Updated: Sun, Jul 05 2009. 09 10 PM IST
Your weight-loss regimen can teach you a lesson or two about how to keep your investment portfolio in shape. At a time when the stock market is giving indications that a rally is just around the corner, good investing habits will go a long way in helping create long-term wealth.
Be realistic
The truth is that you cannot lose 40kg in a month without putting your body at risk, and should be wary of individuals or institutions that make such claims. Similarly, don’t expect your money to double in the stock market in a short period without taking on enormous risks. Those who promise you instant gains are probably quacks. You need to be realistic about the outcomes that you can reasonably achieve through investing in stocks. Becoming a millionaire overnight is certainly not one of them. Long-term wealth creation through the stock market only happens over a long period.
Learn patience and endurance
Real weight loss that one can sustain over an extended period of time can be achieved only by going about one’s weight-loss routine patiently. There are no short cuts. The same is true with investing. Sustainable wealth creation comes through patiently letting your investment thesis mature, even if it takes a few years.
Additionally, most overweight people know the futility of weighing themselves on the scale every minute of the day. Measuring at this frequency will hardly reflect anything other than noise. Sustainable weight loss does not occur just because you measure yourself regularly.
Similarly, as investors, we must get out of the addictive habit of looking at intraday prices throughout the trading day. It is nothing more than noise. The fundamentals of a company’s performance don’t change every minute that they get reflected in intraday price movements.
Decide your investment diet
Ask any experienced weight-loss expert and he will tell you that sustainable weight loss occurs only if one is willing to make a long-term change in one’s lifestyle, and more importantly, stick with the chosen routine. One doesn’t follow different diets all at the same time. Stock market investing is also about picking one investing philosophy and sticking with it in the long run.

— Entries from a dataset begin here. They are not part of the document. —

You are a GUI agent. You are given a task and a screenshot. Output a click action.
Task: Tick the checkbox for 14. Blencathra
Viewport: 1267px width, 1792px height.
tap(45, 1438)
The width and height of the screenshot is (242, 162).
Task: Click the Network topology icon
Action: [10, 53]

Often, the earliest days of a weight-loss programme are the hardest because one does not see immediate results and then gets demotivated and reverts to one’s old habits. But true believers stick it out. Similarly, you can’t decide to be on one type of “investment diet” one week and change your style the next week because it’s not working. Sometimes it might appear that your investment plan is not working but over time you will see the results, on the basis of which you can decide whether to continue or change your investing style.
Have discipline and willpower
Successful weight-loss programme participants talk endlessly about mental discipline and willpower. Most retail investors in stocks cannot resist the temptation of investing in the latest rumour and tip. But this is usually a sure way to lose one’s savings and often leads to wealth destruction. Exercise mental discipline and avoid investing in every idea that is thrown at you. Pick your “investment candy” wisely. Don’t let your emotions overcome you.
Dhruv Agarwala and Kartik Varma graduated from Harvard Business School and are co-founders of New Delhi-based iTrust Financial Advisors.